Possiamo sostenere che la presenza di tare genetiche è ormai diffusa in tutto il genere umano. Questo dovuto ad un allontanamento del modo di vita dai ritmi naturali che hanno impedito una selezione dei soggetti migliori alla riproduzione e la sopravvivenza di soggetti mediocri o insufficienti che hanno a loro volta creato una prole tarata.
Diciamo che la civiltà, intesa come creazione della civiltà monumentale di cui facciamo parte, ha portato seco anche questo fenomeno.
Non si può parlare invece di diffusione di tare genetiche negli animali, in quanto i principi naturali stessi fungerebbero da regolatori eliminando o contenendo il problema.

Il quadro che fuoriesce da questa descrizione può essere giudicato reazionario o cinico.

Chi si occupa di scienza pura, o di filosofia teoretica, non si preoccupa del giudizio politico. E’ovvio che l’auditorio deve essere in grado di percepire quanto asserito con limpidità concettuale, senza relazionarlo con i suoi valori personali o la convenienza pratica. Cosa che farà in un secondo tempo gestendo quanto appreso secondo la convenienza dovuta dal suo ruolo sociale.

Continuando, come si manifesta questa diffusione globale delle tare ereditarie?
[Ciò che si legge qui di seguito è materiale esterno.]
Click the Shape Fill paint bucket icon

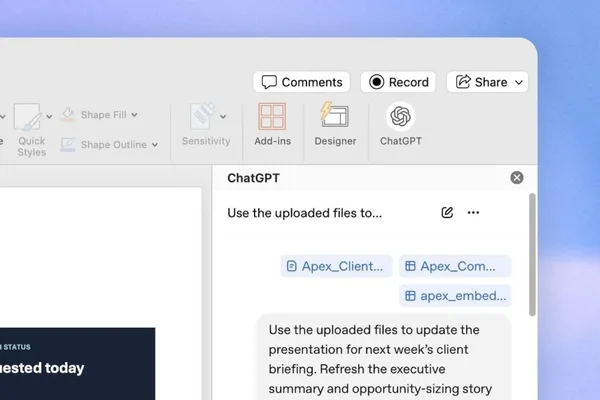click(68, 114)

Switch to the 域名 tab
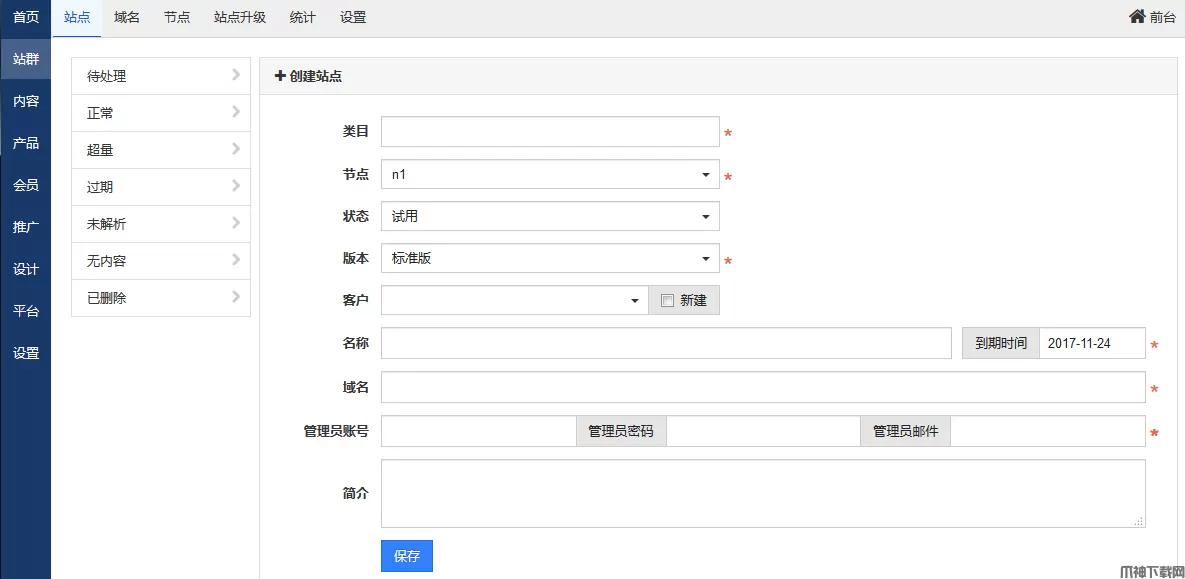click(x=127, y=17)
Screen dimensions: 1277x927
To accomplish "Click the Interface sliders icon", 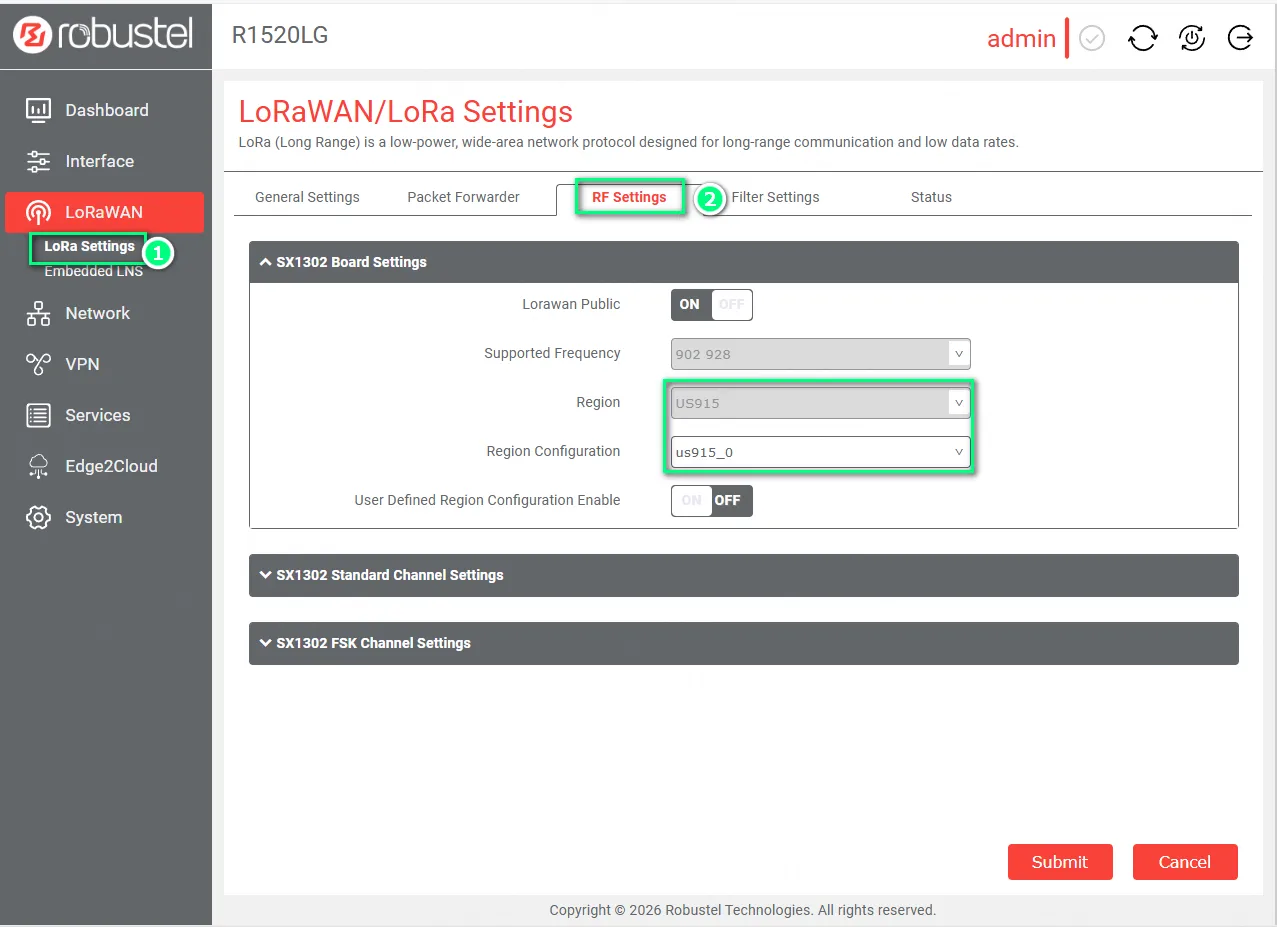I will [x=38, y=161].
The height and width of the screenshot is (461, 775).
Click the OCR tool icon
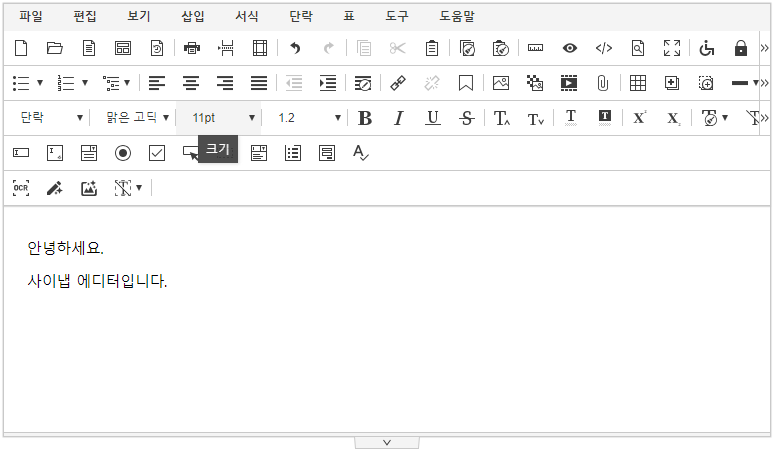[21, 188]
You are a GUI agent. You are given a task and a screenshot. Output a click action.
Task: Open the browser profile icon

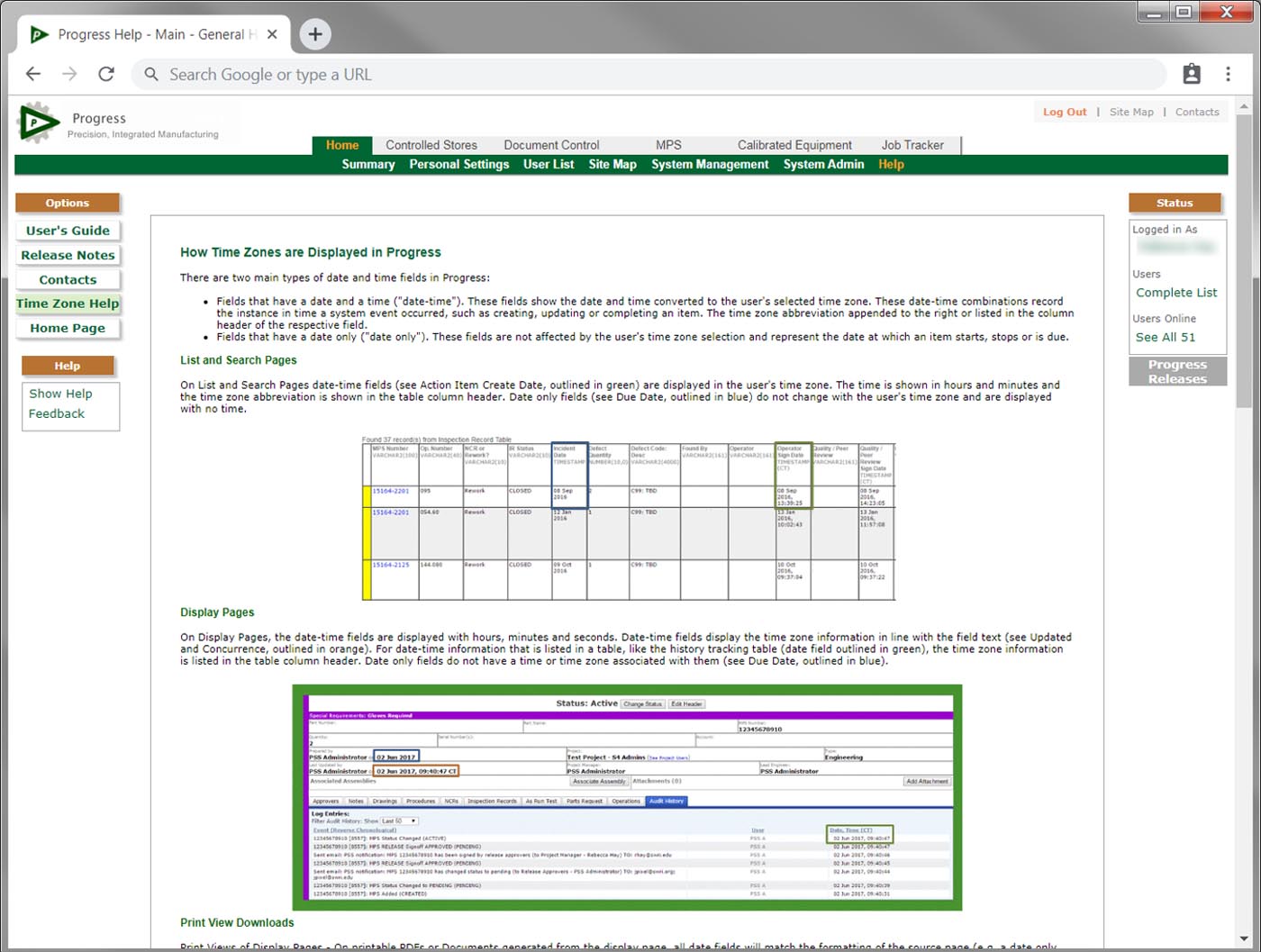click(x=1193, y=74)
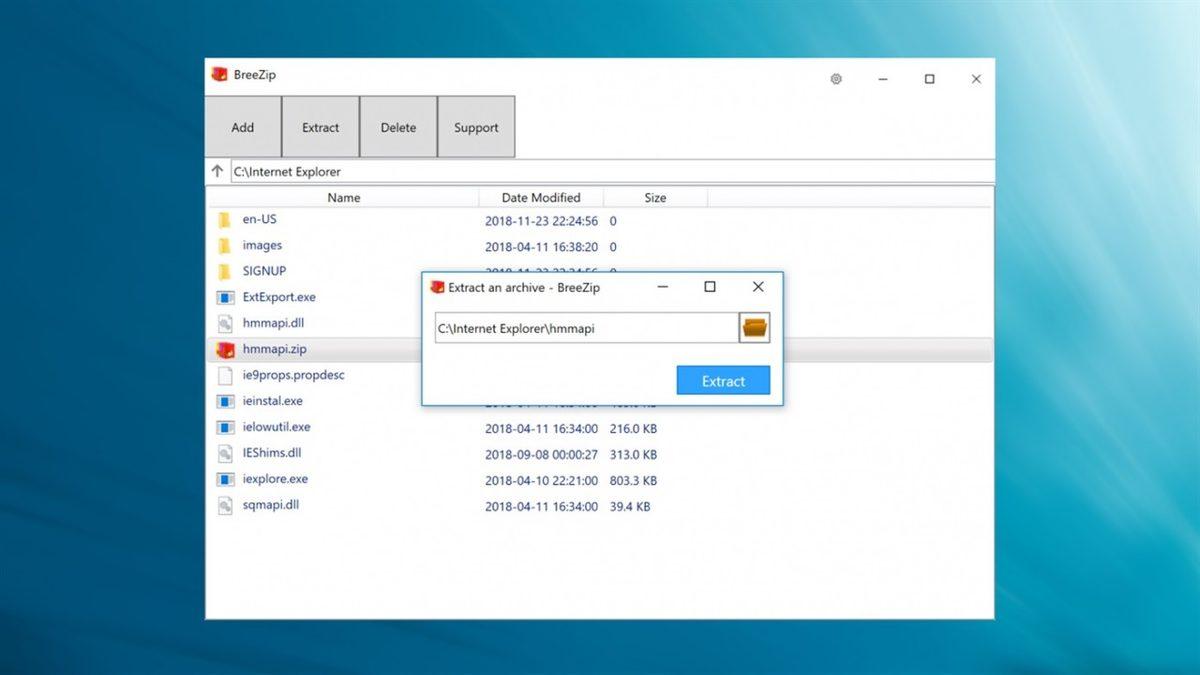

Essenzialmente in due modi: il bisogno umano di vivere in società organizzate che ha portato la nascita di megalopoli di decine di milioni di abitanti e l’aumento dell’aggressività che ne deriva.
Padri fragili che generano figli deboli nella mente e nel corpo.
Un ambiente degradato che non ricerca l’eugenetica, ma la soddisfazione immediata dei desideri porta inevitabilmente ad uno stile di vita dannoso per la salute dei futuri
genitori.
Inoltre, per una sorta di compensazione quantitativa, più un ambiente è degradato e più sono prolifici i suoi abitanti .Non a caso la demografia assume andamenti esponenziali proprio laddove le condizioni di vita sembrano francamente impossibili.
Da qui i mali presenti e futuri per le generazioni a venire.

Esiste una terapia per questi mali?

Temo di no. Non è possibile stravolgere la vita in funzione della cura. Se ciò è possibile lo è solo a livello individuale e comunque non può essere definitiva. Ricordiamo che ogni terapia non può mancare all’appuntamento con il limite della vita.
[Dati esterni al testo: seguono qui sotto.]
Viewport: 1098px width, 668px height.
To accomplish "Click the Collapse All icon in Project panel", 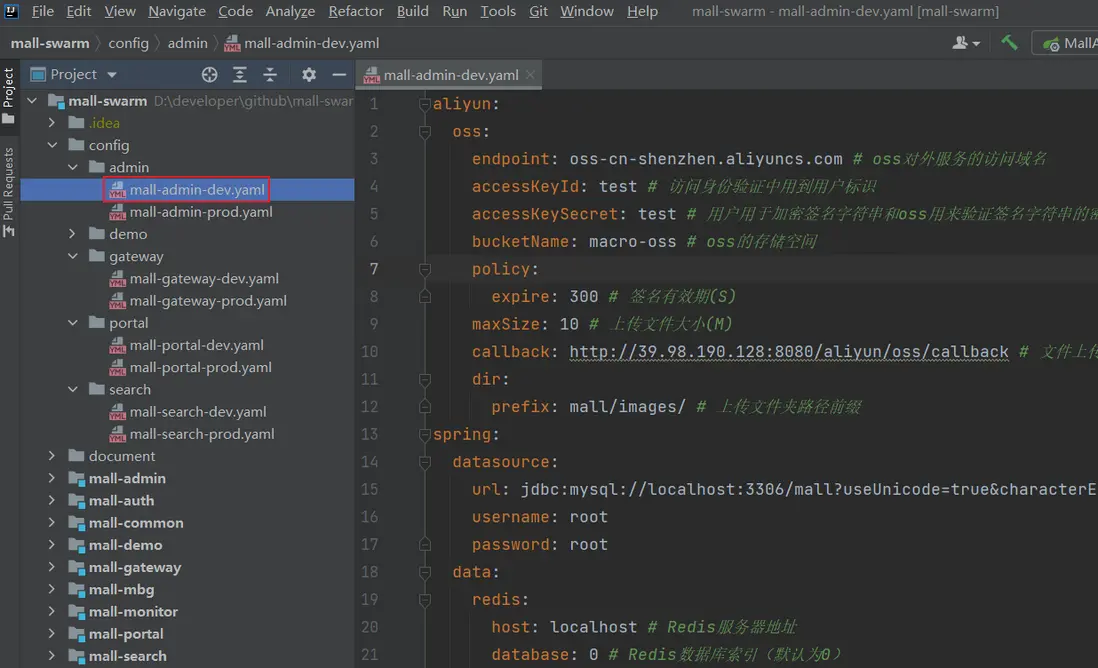I will [270, 75].
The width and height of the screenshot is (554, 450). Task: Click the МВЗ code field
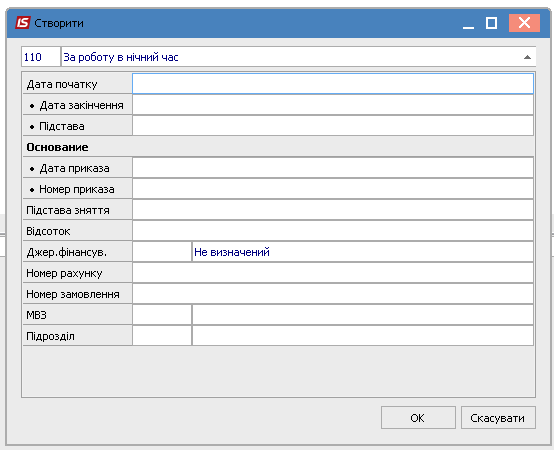tap(162, 315)
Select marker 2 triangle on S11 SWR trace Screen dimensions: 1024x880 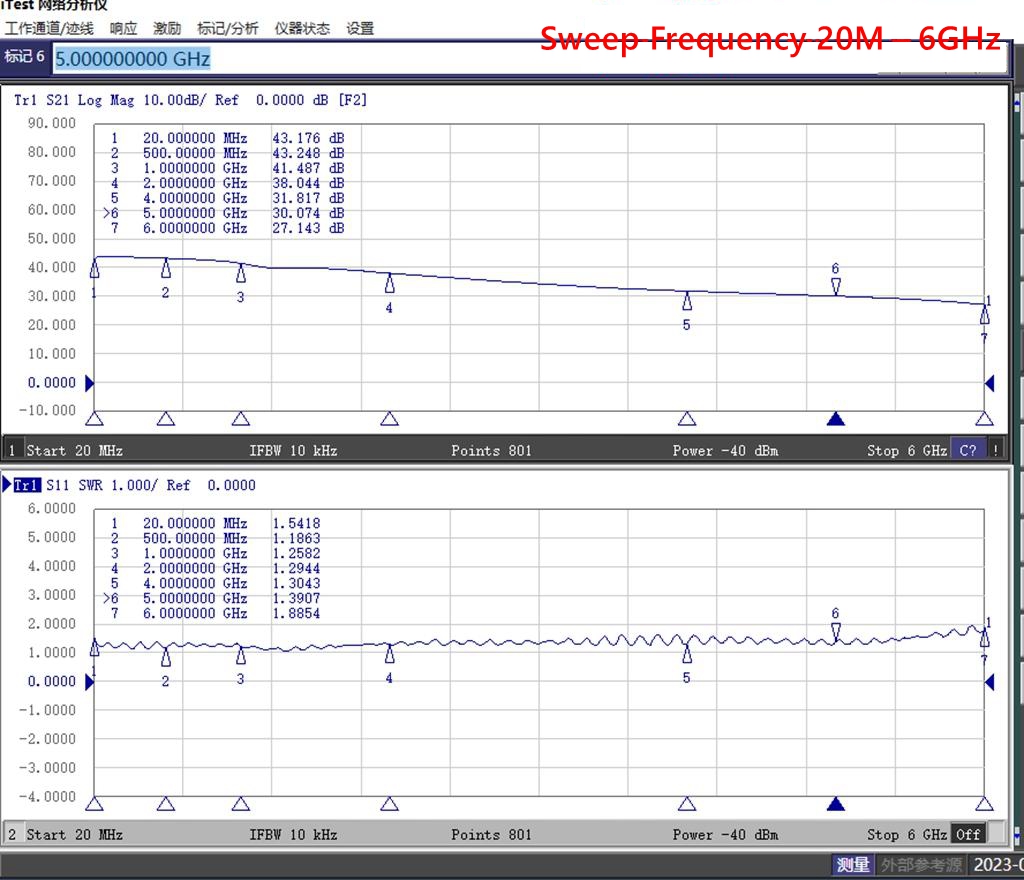click(166, 657)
Ma allora quale è la ricaduta pratica di queste considerazioni?

La non-illusione, per esempio. Il riconoscere che la vita non sarà eterna e che perciò è bene che ci occupi di ciò che realmente ci interessa, piuttosto che di progetti senza fine.
Ne consegue che la vita ha senso se vale la pena di essere vissuta, anche a costo di grandi sacrifici. Altrimenti è solo un “vivre pur vivre”.
Non bisogna nemmeno dimenticare il valore individuale dell’esistenza. In fondo l’unica vera proprietà che l’uomo possiede è la possibilità di morire, non di vivere.
Ritengo doveroso quindi preoccuparsi del desiderio dell’uomo di morire tranquillo,
senza opposizioni o impedimenti, il momento in cui egli decide di farlo.
Ricordo a questo proposito ricordo un bel saggio di Hume sul suicidio, che vedo stranamente dimenticato da tutti coloro che si occupano di etica , bioetica e deontologia applicata alla medicina

Ma non volendo estremizzare i termini della questione che cosa può ricercare una persona comune?
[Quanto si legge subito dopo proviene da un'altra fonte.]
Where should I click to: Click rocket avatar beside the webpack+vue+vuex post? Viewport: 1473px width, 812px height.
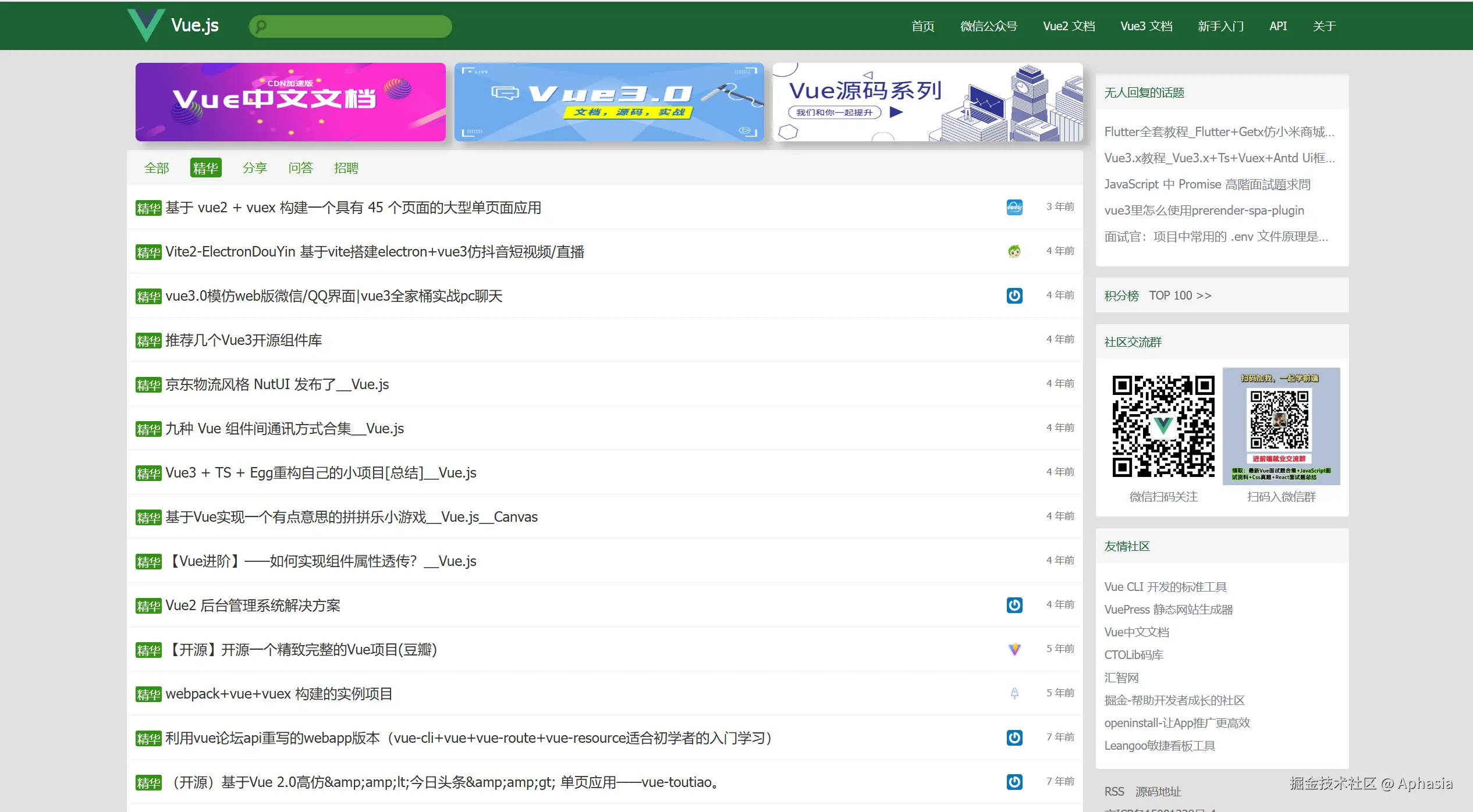tap(1014, 693)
Un buon consigliere, o un buon amico, il che è la stessa cosa.
Qualcuno che la riporti alla realtà quando sta perdendo di vista i suoi limiti.
Un buon medico. Qualcuno che sappia dirgli quali sono i suoi errori e sappia indicargli come evitarli o superarli. Un medico volto alla persona, non ad un ammasso di cellule informi.
Un medico che sappia essere anche duro ma speranzoso. Come un padre o, per estensione, come un Dio.
Non dovrebbe essere conosciuto come erudito e drammatico, o peggio, distaccato e freddo. In questo caso egli o è inesperto e insicuro da non saper gestire le proprie emozioni, o, nel secondo caso, cerca nella professione solo la soddisfazione personale. Queste persone sono da evitare in quanto non terapisti, ma formatori di
eterni malati.

E cosa dire dei malati, pazienti, clienti del sistema sanitario?

La cosa migliore penso sia l’onestà.
Il cliente deve essere onesto nelle sue pretese. Solo così avrà il diritto etico di potersi lamentare se qualcosa non funziona.
Solo a quel punto avrà il diritto di esigere che il sistema si adatti ai bisogni e non il contrario.